Monday, February 19, 2007

"Ending The War In The Senate"

Chris Bowers:
There are currently four sitting Democratic Senators who have announced that they are also presidential candidates in 2008: Joe Biden, Hillary Clinton, Chris Dodd, and Barack Obama. All four have now introduced legislation to end the war in Iraq. And yet, despite this, we still aren't getting anywhere in the Senate.

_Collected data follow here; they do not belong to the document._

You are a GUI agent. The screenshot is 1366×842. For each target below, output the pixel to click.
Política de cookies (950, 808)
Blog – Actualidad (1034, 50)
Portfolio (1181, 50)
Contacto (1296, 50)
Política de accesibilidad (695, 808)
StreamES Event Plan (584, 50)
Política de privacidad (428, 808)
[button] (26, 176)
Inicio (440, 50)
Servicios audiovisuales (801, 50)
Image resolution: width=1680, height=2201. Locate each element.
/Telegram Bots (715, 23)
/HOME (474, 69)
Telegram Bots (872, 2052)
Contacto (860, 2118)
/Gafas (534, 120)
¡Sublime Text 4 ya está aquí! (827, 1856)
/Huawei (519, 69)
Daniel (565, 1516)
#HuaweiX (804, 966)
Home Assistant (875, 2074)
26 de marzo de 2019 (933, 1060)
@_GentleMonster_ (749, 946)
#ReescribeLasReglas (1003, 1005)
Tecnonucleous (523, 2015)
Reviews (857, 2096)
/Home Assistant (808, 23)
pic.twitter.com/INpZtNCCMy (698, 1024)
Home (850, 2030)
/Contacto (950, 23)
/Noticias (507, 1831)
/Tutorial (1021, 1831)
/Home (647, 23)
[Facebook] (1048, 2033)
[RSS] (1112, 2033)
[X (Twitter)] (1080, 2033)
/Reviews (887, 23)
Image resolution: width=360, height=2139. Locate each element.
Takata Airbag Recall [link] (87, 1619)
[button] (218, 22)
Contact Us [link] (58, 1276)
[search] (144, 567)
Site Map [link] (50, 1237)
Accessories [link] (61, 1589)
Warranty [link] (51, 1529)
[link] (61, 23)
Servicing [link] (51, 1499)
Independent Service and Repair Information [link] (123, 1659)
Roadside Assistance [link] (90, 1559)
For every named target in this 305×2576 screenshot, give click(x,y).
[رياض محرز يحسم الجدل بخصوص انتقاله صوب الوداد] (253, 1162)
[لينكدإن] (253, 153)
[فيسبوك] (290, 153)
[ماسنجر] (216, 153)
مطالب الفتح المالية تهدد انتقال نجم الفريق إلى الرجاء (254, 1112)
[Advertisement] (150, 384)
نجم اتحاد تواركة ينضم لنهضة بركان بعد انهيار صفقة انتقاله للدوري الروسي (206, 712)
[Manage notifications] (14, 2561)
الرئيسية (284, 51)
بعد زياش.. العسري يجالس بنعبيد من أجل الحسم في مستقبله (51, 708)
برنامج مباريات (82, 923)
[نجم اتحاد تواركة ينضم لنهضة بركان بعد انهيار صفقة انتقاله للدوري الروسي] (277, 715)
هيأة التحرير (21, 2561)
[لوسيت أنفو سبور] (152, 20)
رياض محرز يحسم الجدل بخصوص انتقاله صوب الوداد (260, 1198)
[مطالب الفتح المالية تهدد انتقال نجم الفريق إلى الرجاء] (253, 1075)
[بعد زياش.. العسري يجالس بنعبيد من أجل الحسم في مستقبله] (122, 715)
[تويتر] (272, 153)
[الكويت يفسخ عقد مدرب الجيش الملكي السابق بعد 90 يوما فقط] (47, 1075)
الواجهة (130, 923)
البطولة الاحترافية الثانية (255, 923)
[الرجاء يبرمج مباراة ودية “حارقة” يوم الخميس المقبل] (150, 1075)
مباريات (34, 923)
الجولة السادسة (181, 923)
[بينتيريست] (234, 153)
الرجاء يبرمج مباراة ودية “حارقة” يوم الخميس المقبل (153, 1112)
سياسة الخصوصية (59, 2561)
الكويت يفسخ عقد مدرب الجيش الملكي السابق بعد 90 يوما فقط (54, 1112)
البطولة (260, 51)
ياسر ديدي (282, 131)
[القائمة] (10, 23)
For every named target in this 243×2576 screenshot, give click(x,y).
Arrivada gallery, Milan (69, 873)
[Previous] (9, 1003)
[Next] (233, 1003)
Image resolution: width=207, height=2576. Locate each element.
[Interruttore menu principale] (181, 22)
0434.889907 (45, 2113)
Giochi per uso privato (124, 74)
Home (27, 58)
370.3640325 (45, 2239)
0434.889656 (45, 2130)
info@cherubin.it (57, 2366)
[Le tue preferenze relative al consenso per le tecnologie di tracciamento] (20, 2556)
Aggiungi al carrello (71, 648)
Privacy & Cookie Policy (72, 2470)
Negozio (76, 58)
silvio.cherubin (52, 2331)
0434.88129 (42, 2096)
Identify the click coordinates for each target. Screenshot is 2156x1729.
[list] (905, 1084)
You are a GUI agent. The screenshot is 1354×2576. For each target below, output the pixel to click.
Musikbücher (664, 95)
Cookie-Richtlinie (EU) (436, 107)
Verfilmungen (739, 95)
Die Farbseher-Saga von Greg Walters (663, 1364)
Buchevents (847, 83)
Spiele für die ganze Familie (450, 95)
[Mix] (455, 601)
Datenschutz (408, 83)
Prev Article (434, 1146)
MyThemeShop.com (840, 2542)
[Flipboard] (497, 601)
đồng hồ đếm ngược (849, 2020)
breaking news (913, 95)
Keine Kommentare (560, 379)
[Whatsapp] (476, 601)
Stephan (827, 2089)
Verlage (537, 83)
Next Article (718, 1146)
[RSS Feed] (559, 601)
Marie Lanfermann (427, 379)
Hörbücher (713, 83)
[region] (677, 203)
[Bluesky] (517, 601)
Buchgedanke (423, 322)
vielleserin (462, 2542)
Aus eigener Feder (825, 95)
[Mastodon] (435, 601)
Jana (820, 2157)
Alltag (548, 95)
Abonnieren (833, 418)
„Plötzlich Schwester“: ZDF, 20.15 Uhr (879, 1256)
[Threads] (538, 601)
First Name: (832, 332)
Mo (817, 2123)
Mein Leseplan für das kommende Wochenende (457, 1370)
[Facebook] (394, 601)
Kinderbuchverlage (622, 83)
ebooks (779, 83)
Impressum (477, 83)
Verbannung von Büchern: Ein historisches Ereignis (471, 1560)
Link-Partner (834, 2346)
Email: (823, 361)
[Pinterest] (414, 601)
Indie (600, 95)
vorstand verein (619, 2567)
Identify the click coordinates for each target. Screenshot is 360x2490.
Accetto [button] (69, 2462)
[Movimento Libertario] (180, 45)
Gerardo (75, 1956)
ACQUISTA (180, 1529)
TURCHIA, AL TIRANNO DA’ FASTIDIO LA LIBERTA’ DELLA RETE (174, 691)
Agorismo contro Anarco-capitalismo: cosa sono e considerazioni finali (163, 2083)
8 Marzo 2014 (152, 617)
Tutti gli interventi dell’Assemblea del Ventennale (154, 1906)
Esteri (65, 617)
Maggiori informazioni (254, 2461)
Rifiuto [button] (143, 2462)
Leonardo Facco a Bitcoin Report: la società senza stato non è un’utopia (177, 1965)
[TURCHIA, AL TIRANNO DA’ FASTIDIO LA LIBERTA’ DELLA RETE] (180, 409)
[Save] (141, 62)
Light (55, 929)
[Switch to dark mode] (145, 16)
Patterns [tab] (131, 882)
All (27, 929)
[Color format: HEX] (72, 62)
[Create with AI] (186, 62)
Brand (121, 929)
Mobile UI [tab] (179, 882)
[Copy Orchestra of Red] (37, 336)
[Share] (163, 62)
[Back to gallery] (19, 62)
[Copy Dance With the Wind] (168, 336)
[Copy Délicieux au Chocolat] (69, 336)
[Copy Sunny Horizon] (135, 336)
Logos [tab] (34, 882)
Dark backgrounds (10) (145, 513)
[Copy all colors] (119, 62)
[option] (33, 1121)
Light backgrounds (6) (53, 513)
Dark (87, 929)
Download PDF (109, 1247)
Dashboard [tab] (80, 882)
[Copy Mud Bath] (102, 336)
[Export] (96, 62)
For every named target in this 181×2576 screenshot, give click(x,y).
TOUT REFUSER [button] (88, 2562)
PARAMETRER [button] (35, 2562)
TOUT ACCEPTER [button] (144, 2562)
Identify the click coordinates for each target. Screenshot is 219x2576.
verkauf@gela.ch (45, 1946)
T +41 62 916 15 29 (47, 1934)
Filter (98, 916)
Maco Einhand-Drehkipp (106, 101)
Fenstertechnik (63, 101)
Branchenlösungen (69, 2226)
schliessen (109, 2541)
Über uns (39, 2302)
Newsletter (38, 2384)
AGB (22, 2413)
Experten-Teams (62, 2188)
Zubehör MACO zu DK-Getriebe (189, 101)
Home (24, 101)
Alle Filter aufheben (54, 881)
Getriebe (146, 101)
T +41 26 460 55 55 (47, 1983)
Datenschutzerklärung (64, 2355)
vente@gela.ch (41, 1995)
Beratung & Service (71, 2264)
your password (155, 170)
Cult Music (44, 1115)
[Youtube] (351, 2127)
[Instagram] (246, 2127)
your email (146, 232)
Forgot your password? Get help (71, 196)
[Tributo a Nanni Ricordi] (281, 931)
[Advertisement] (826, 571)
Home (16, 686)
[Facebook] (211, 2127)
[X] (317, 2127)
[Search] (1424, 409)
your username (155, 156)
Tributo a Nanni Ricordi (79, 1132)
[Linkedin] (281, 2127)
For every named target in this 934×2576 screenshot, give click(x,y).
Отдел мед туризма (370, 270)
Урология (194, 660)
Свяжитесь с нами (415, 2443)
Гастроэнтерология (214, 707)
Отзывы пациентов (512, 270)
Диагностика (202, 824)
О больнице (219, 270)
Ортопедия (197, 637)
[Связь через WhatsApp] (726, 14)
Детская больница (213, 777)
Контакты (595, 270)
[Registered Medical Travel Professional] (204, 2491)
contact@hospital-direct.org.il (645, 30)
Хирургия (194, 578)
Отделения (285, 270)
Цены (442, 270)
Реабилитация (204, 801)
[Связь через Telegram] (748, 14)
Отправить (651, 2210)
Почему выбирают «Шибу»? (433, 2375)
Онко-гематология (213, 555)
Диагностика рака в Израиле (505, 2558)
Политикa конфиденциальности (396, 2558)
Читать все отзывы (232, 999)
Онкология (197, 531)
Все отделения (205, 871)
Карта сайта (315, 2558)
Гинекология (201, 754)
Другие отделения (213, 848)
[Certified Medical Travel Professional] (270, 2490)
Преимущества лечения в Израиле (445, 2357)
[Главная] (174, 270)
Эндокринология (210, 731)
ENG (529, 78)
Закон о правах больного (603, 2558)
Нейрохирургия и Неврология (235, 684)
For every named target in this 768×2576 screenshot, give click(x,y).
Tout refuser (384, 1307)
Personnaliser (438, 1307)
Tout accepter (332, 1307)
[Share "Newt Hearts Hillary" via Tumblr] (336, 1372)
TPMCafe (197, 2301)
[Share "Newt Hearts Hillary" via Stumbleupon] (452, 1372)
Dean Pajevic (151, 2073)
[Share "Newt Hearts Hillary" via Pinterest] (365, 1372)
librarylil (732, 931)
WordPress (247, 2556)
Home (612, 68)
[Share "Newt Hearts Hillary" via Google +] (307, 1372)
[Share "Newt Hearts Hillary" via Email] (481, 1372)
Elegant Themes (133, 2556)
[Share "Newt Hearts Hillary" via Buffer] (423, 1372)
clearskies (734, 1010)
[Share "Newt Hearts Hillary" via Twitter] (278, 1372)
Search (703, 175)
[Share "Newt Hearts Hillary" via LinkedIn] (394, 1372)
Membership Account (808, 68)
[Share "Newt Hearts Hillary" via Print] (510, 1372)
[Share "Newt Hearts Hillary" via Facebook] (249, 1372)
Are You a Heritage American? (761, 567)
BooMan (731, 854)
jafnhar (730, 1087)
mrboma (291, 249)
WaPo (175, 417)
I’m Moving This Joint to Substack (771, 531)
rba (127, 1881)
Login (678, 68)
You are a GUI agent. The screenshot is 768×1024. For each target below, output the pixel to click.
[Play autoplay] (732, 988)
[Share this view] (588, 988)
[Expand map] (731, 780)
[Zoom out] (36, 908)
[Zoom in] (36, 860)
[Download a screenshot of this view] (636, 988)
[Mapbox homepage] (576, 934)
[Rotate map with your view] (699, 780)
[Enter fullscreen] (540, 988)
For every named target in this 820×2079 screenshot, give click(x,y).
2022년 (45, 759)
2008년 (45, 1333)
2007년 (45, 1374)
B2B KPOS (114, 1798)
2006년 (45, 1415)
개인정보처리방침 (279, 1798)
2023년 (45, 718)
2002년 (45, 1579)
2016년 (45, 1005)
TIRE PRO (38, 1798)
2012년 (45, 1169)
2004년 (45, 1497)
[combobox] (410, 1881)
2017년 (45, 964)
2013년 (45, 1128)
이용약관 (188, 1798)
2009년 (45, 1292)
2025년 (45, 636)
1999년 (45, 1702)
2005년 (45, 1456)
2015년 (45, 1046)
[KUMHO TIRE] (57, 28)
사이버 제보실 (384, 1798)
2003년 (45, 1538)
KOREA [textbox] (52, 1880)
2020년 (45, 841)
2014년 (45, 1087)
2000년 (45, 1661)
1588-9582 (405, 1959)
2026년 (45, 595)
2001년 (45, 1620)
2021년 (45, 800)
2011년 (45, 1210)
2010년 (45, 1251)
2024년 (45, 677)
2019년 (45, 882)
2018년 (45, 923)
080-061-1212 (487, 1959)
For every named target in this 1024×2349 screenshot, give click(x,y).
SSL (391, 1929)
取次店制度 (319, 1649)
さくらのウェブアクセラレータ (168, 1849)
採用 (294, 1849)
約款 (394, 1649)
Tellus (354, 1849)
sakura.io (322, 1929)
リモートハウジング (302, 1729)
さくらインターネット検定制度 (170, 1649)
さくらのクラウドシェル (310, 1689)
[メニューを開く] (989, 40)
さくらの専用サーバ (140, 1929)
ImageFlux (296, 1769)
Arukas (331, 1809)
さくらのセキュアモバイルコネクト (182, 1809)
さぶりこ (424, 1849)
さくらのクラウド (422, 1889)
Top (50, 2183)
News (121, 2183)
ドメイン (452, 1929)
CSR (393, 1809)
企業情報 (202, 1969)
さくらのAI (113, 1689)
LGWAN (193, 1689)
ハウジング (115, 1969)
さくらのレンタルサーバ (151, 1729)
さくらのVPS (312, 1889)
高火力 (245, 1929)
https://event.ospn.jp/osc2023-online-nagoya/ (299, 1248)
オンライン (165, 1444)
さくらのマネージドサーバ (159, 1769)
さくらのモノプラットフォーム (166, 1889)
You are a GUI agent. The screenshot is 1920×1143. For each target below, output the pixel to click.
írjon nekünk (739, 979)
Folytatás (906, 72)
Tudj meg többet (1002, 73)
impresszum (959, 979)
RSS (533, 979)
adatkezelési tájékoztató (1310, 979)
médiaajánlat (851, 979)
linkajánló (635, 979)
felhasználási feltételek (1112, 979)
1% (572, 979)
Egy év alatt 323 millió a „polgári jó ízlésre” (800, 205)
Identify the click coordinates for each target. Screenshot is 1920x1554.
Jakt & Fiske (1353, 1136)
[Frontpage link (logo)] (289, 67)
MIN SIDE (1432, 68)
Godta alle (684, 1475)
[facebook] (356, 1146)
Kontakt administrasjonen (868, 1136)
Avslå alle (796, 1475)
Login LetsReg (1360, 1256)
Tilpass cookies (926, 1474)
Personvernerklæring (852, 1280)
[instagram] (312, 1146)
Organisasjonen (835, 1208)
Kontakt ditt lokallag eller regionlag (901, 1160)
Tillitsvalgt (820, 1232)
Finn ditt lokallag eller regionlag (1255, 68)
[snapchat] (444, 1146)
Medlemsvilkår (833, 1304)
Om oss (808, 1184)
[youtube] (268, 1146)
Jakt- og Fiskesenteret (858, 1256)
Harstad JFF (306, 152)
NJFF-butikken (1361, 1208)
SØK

We need a Democratic Party that is willing to work together to end the war, instead of a Democratic Party whose most visible leaders are more willing to one-up each other in an ongoing attempt to burnish their anti-war credentials to the primary electorate. Unfortunately, right now we have the latter, instead of the former.
(snip)
At some point, if we are ever going to get anywhere on ending the war in the Senate, Biden, Clinton, Dodd, Feingold, Kennedy, Kerry and Obama--all of whom have introduced different types of binding legislation to end the war--should sit down and fashion a combined bill legislative plan of some sort. Ideally, this bill / legislative plan would work in concert with the Pelosi-Murtha plan in some fashion, and it would also be something they can force the Senate leadership to get behind. While I realize it still probably would not reach 60 votes, it would, at the very least, put us in a situation where we know how many more votes we need to reach, which Senators we need to target. It would also provide us with a concrete plan and sense of shared purpose--insiders and outsiders, establishment and grassroots, House and Senate. That is desperately needed in what has so far been a chaotic movement to end the war that has constantly been moving in several different, yet all ineffective, directions at once.
If we are all working together, we can all but end this thing over the next twenty months. When it comes to those who wish to lead us, I would like to see some leadership to make this happen. Right now, it just isn't there.